◆ INPUT DATA:
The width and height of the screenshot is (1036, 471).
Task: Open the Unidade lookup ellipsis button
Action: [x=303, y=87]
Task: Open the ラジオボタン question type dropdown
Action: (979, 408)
...
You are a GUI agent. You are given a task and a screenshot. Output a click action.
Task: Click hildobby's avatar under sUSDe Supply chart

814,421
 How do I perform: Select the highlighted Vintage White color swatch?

◆ INSTRUCTIONS TO FOLLOW:
Out of the data above, give again only the lines starting at the one holding "You are a GUI" and ending at the one holding "How do I perform: Select", unchanged.

◆ RESULT OF THE TASK:
You are a GUI agent. You are given a task and a screenshot. Output a click action.
Task: Click hildobby's avatar under sUSDe Supply chart

814,421
 How do I perform: Select the highlighted Vintage White color swatch?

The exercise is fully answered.